══ Data for the task

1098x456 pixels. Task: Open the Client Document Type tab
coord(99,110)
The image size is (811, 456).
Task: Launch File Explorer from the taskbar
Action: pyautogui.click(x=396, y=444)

════

Brief:
Give the records again, unchanged and complete.

Expected answer:
1098x456 pixels. Task: Open the Client Document Type tab
coord(99,110)
The image size is (811, 456).
Task: Launch File Explorer from the taskbar
Action: pyautogui.click(x=396, y=444)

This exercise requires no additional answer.